## PROBLEM DETAILS
In the data below, find every line with the string "target" and pull it out.

## Records from a data collection
:::
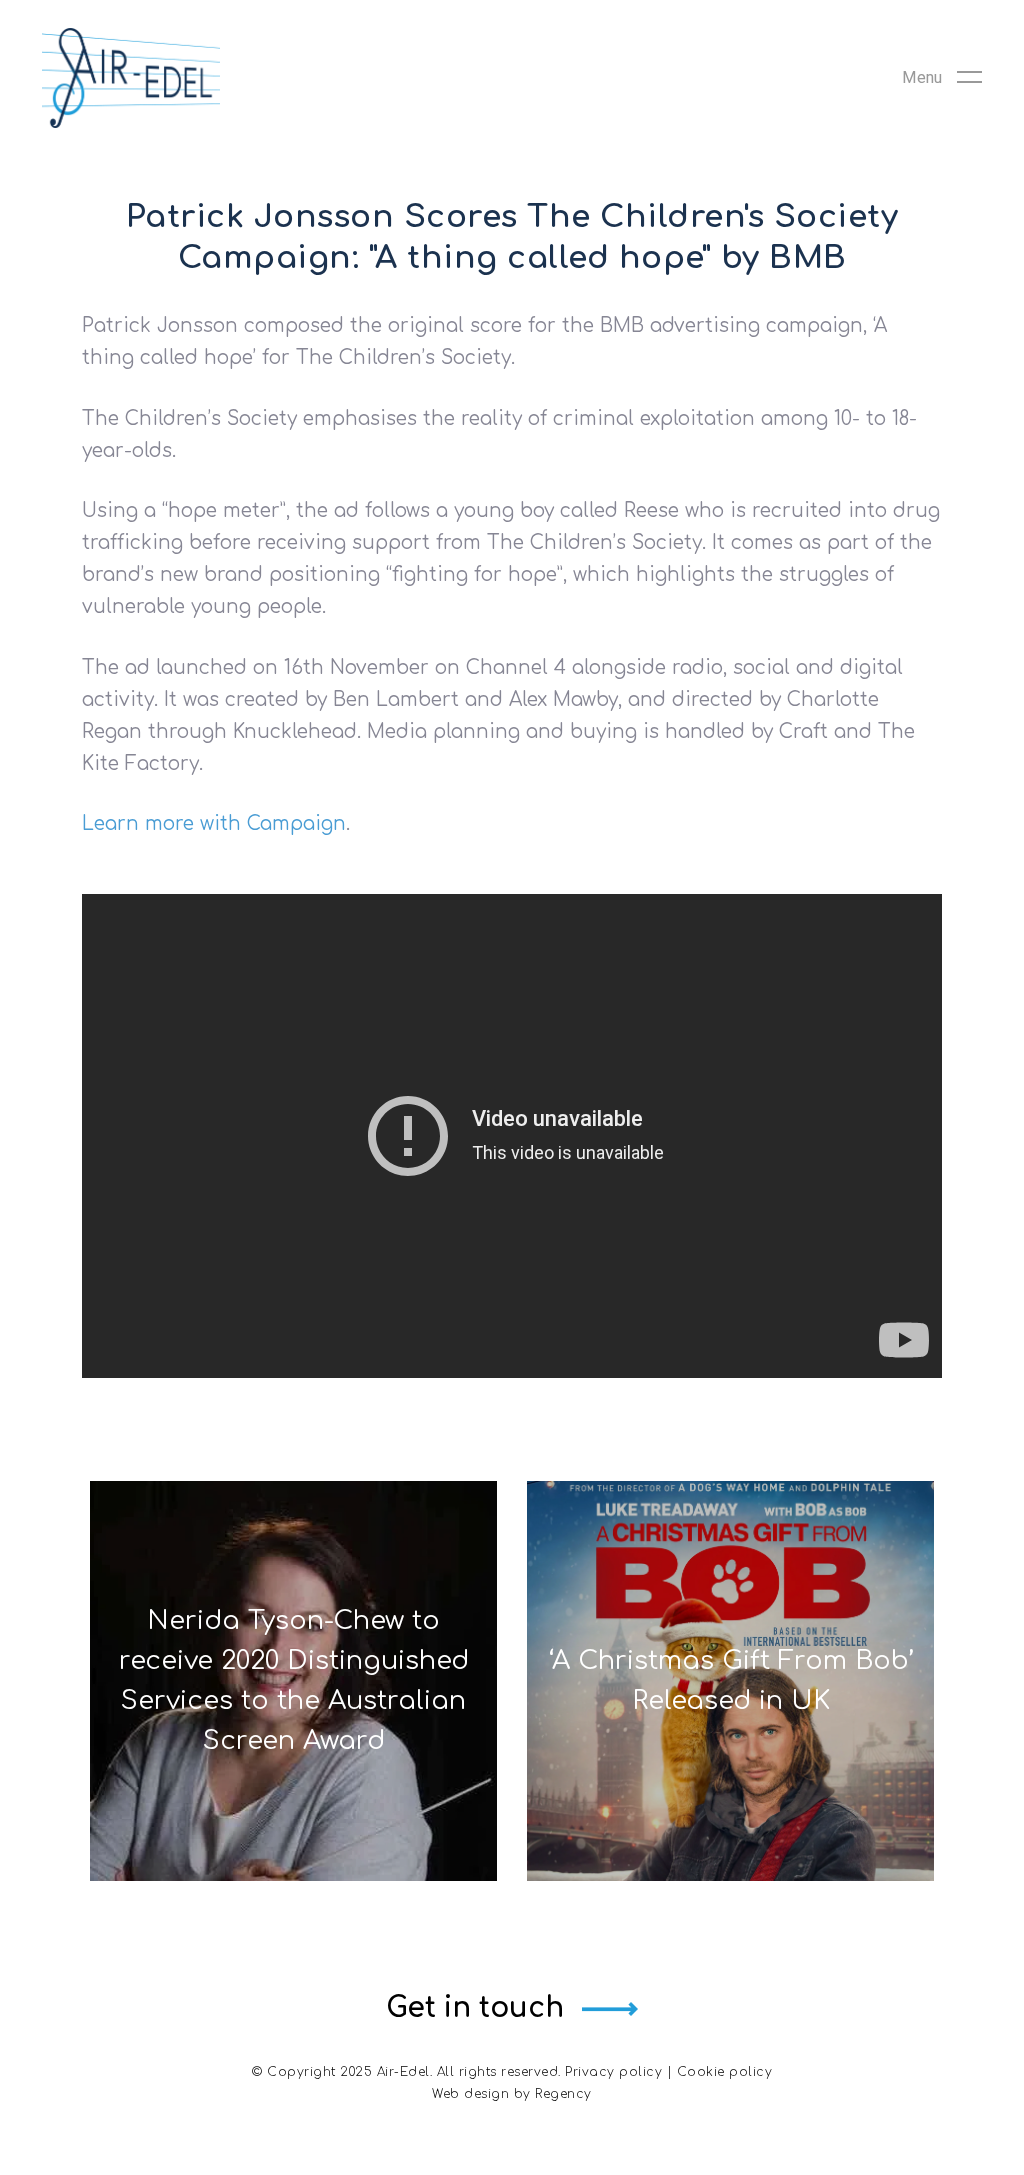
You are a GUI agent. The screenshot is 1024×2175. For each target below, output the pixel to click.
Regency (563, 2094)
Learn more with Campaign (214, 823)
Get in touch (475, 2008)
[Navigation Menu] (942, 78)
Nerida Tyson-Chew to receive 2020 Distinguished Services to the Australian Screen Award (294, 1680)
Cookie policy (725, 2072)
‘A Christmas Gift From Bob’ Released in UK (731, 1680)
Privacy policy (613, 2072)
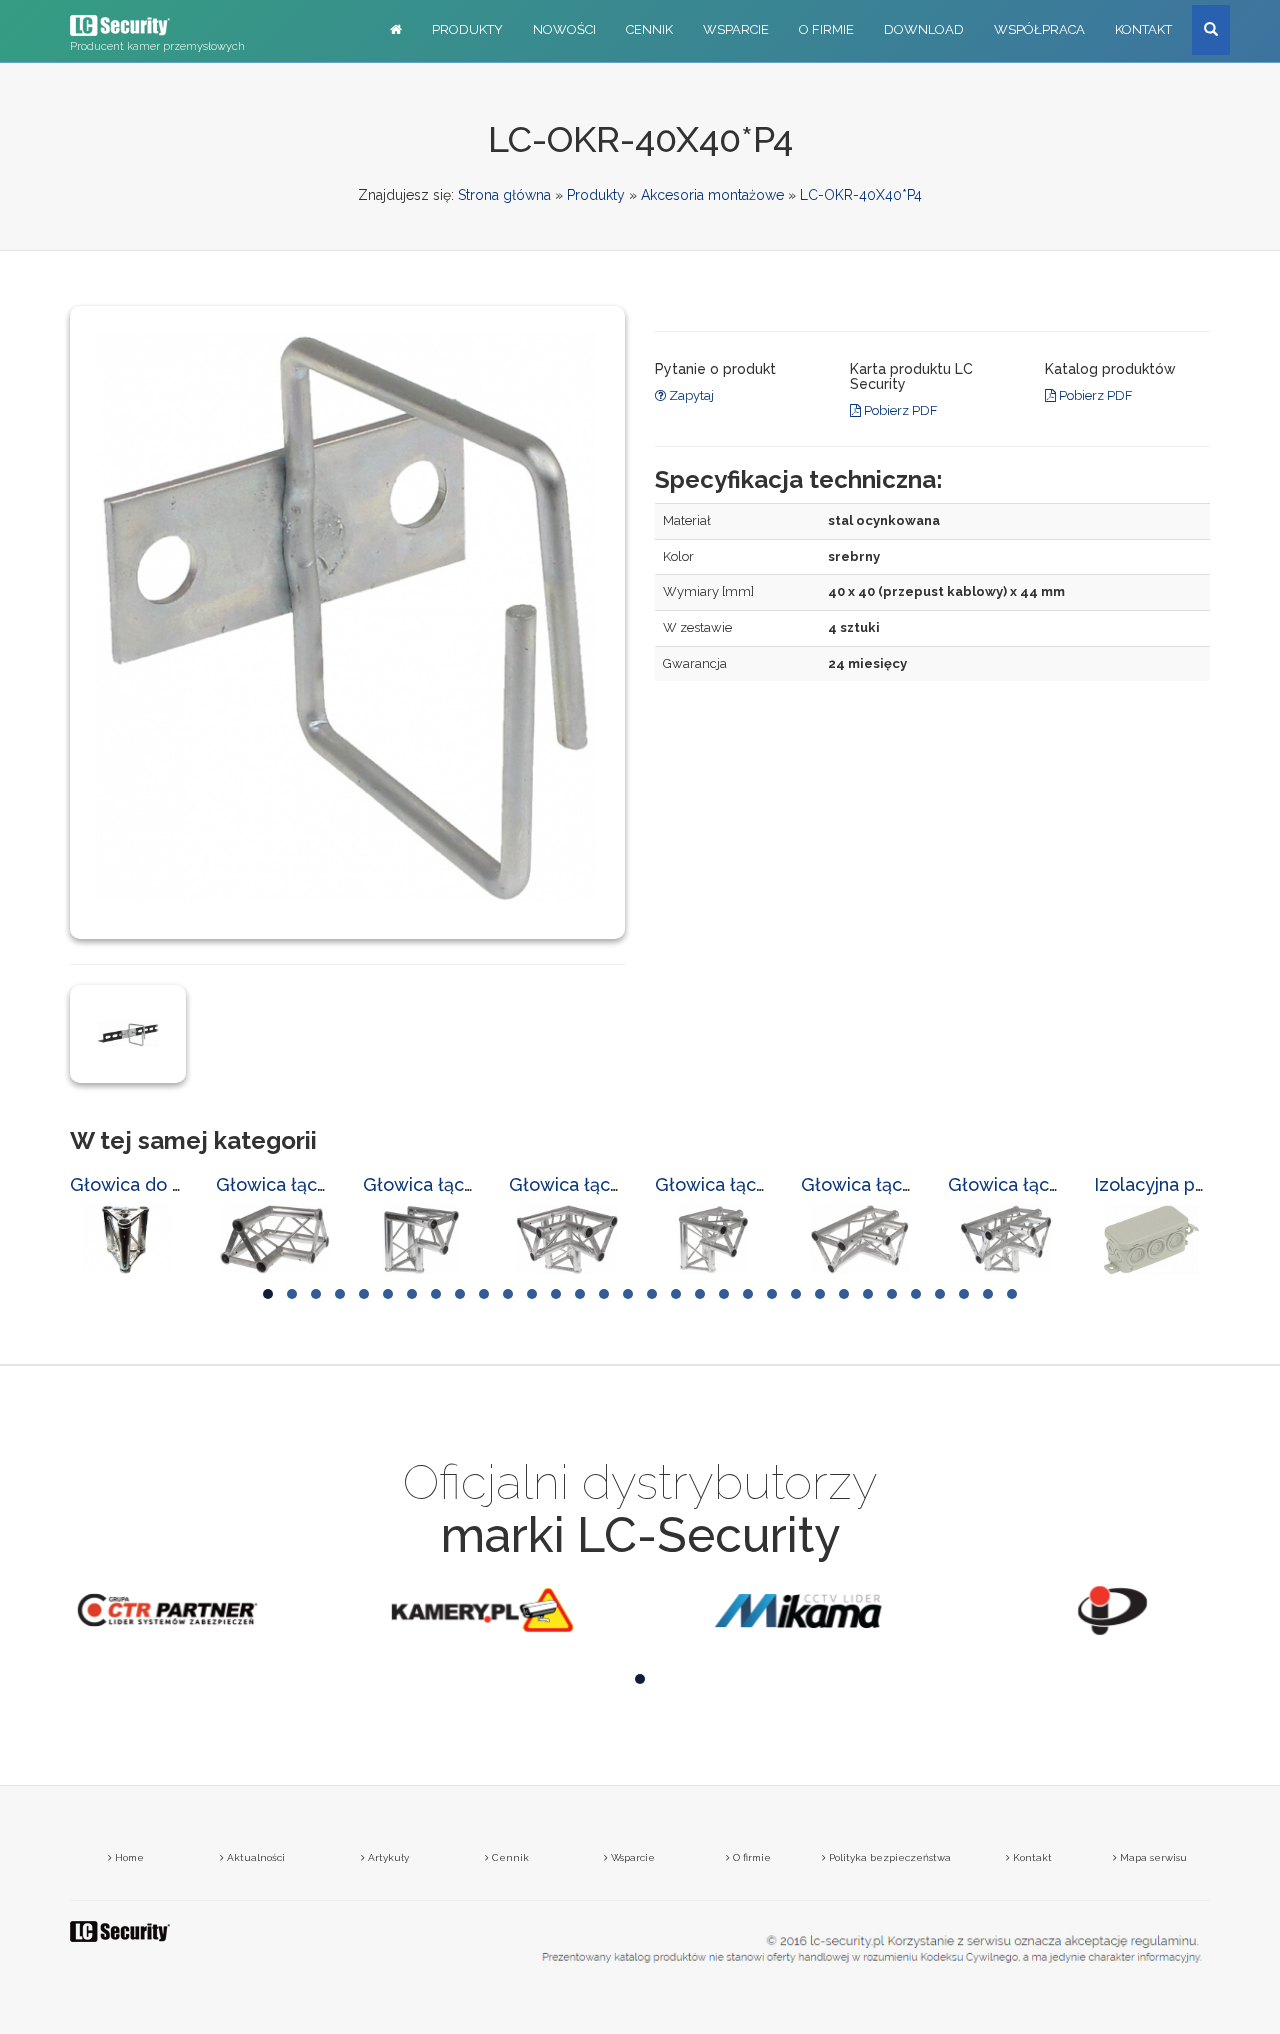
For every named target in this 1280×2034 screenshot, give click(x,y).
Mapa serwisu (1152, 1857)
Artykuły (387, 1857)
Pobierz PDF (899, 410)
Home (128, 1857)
:::
## EXERCISE SOLUTION
You are a GUI agent. The screenshot is 1024×2175. For each target below, output the pixel to click.
For every named target in this 1280×2034 screenshot, give click(x,y).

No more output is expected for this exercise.